Additionally, we performed multivariate analysis for predictors of post-COVID-19 fibrosis, and we found that among these previous significant variables, patient’s age, initial CT severity score, consolidation/crazy-paving score, and ICU admission were independent risk factors associated with post-COVID-19 fibrosis (p<0.05, Table 4). Further analysis of the ROC curve for independent factors was done and showed the highest AUC for chest CT severity score reflecting a good predictive value for post-COVID-19 fibrosis with a sensitivity of 86.1% and a specificity of 78% at a cutoff point of 10.5.
Yu et al. [22] compared the imaging features between a group of patients with fibrosis and without fibrosis regarding the initial CT; they found that more patients in the fibrosis group had interstitial thickening, coarse reticulations, and subpleural/parenchymal bands on the initial CT. Also, more lung segments were involved on the initial CT in patients in the fibrosis group than in the non-fibrosis group. They suggested that these findings on the initial CT as interstitial thickening, reticulations, and parenchymal bands might be predictors of pulmonary fibrosis in recovered patients since they have similar pathogenesis.

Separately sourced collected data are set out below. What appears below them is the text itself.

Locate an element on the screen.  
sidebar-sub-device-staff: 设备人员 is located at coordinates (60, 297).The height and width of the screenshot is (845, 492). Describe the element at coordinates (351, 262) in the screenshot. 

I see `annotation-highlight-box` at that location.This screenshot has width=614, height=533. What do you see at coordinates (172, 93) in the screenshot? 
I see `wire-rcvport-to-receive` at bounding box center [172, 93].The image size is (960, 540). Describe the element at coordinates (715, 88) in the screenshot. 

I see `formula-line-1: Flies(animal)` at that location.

This was matching with our results that showed more lung segment affection on the initial CT in the fibrotic group compared to the non-fibrotic group (p<0.001). Pure GGO was statistically higher in the non-fibrotic group, while pure consolidation or GGO with consolidation, crazy paving, air bronchogram, and fibrotic changes were significantly higher in the fibrotic groups (p<0.001).
At the current study, follow-up CT after discharge was performed at an average time of 41.5 days (range 20–65 days) after discharge, and it showed persistent parenchymal abnormalities with fibrotic changes in 48.1% of patients while 51.9% of patients had no residual parenchymal changes or fibrosis.

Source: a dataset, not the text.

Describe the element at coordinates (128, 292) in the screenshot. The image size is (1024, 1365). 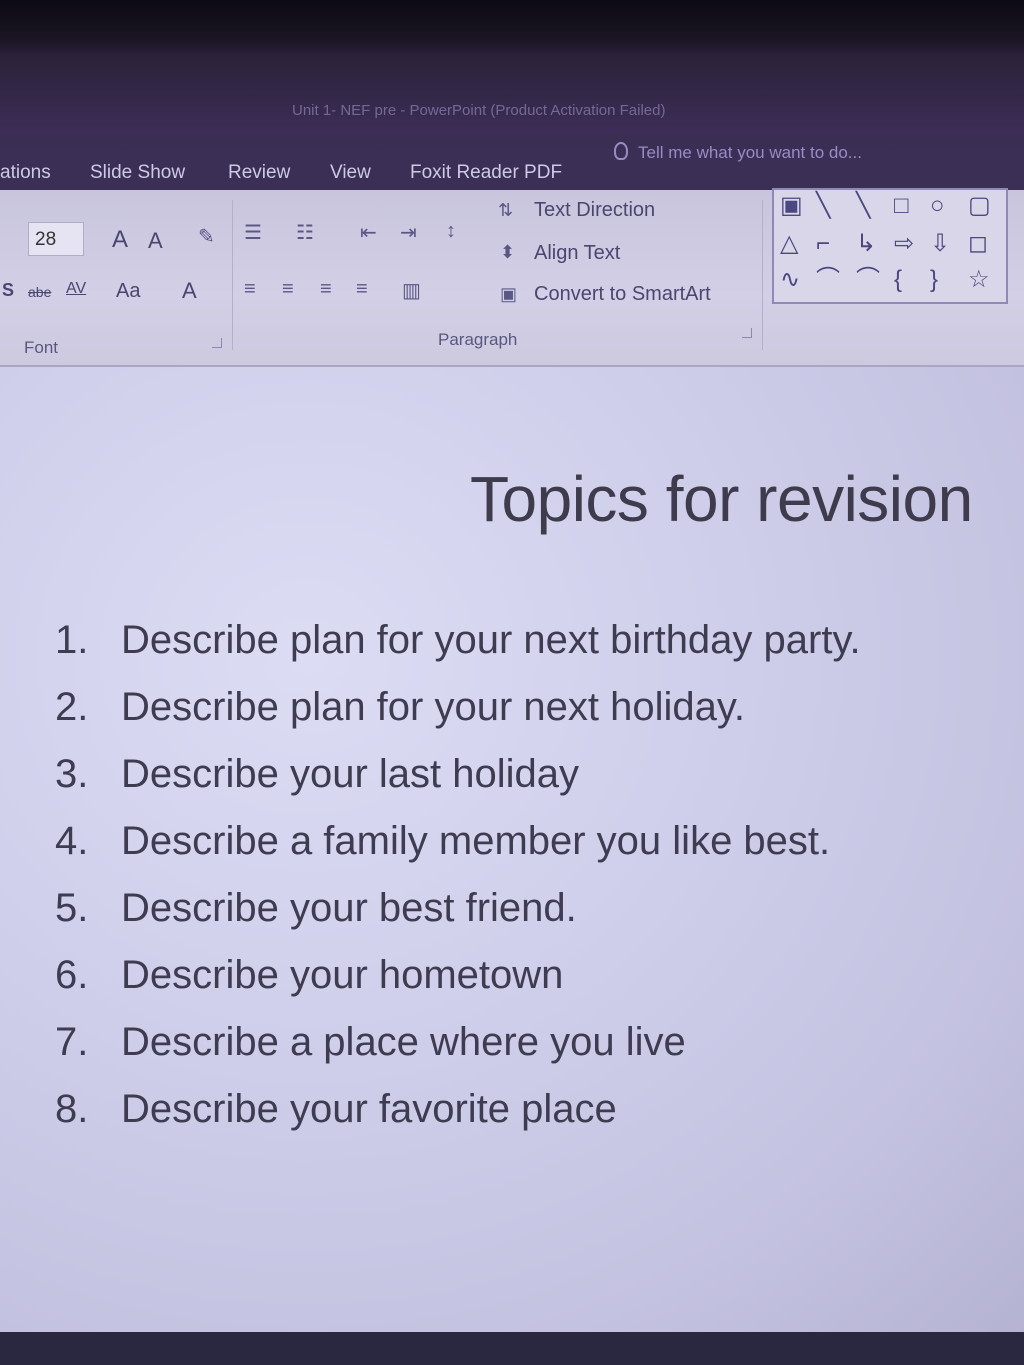
I see `change-case-button: Aa` at that location.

These results were in accordance with the findings reported by Liu et al. [26] who performed a 3-week follow-up study to determine the cumulative percentage of complete radiological resolution of pulmonary changes in discharged patients recovering from COVID-19. They stated that in 53% of patients, the pulmonary changes were completely absorbed at the 3rd week after discharge, reflecting that pulmonary damage induced by COVID-19 could be potentially repaired without permanent sequelae. However, more than 40% of patients at the 3rd week radiological follow-up showed residual parenchymal abnormalities, including GGO and fibrous parenchymal bands. In their study, younger age was associated with more complete radiological resolution.
Zaho et al. [27] in a multi-center cohort study found that residual pulmonary abnormalities and abnormal CT scores persisted for 3 months after discharge in 70.91% of COVID-19 survivors. Bilateral lung involvement was still found in 23.6% of patients and in about half of patients (54.55%); 1–3 lung segments were involved. Typical parenchymal features were almost resolved, but evidence of fibrosis was observed. The most common CT feature found on the latest follow-up was interstitial thickening (27.27%).

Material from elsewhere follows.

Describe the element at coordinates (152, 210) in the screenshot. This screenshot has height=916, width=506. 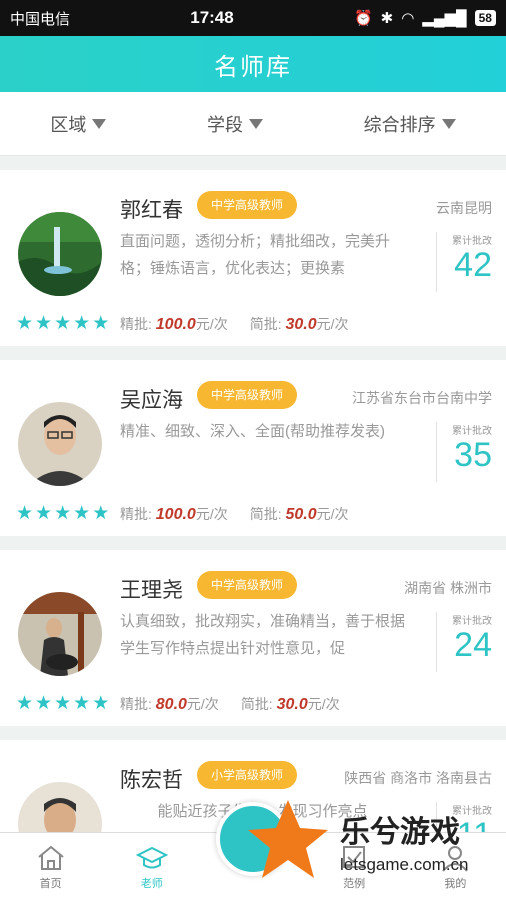
I see `teacher-name: 郭红春` at that location.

The current study has limitations to be acknowledged. First, small sample size relative to the disease burden. Therefore, studies in larger samples should be considered. Second, fibrosis was not confirmed by histopathology even though imaging manifestations were diagnostic. Third, follow-up time was relatively short, and it is unknown whether these pulmonary changes will resolve on further follow-up or permanently remain, so long-term follow-up studies are recommended for further research.